BEGIN SUPPLIED DATA
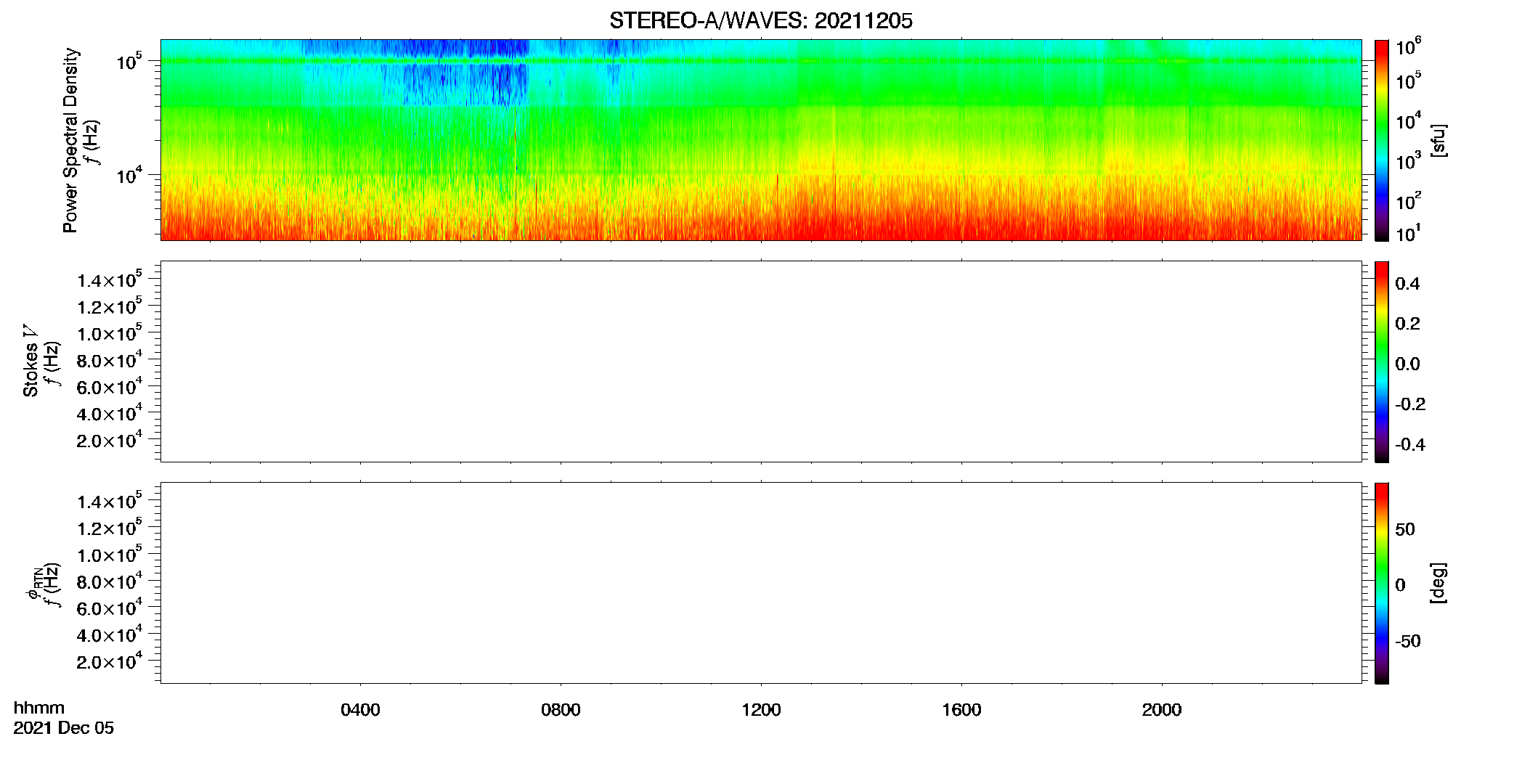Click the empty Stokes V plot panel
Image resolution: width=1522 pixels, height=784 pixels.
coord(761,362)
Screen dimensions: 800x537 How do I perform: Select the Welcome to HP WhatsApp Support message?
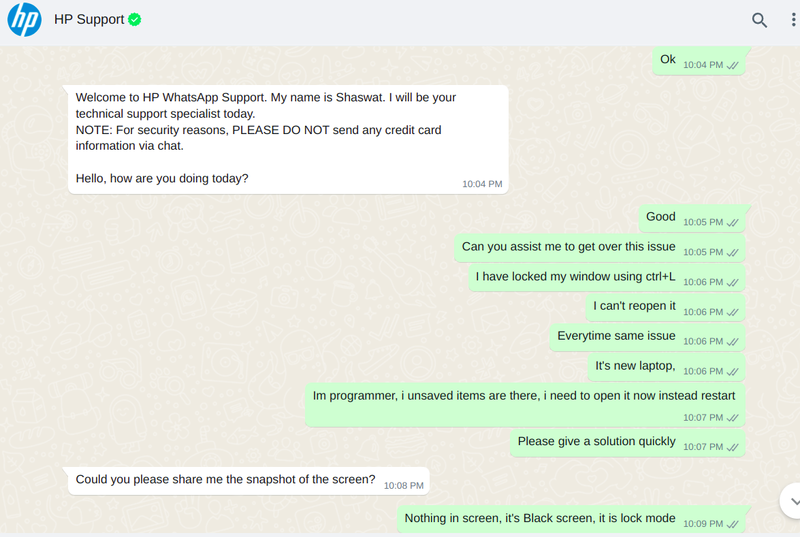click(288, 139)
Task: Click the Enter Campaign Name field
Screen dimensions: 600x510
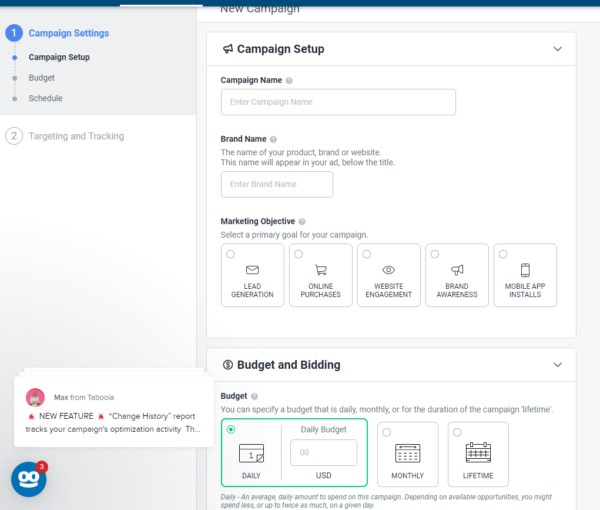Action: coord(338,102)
END SUPPLIED DATA
BEGIN SUPPLIED DATA
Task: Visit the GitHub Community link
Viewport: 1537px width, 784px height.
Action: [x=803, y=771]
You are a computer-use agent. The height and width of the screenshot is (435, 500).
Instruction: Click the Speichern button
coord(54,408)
END SUPPLIED DATA
▶ YOUR ASSIGNMENT
Search the data for "Task". Copy every line that has it.

▶ SOLUTION BELOW
Task: Click the Enter Campaign Name field
Task: Visit the GitHub Community link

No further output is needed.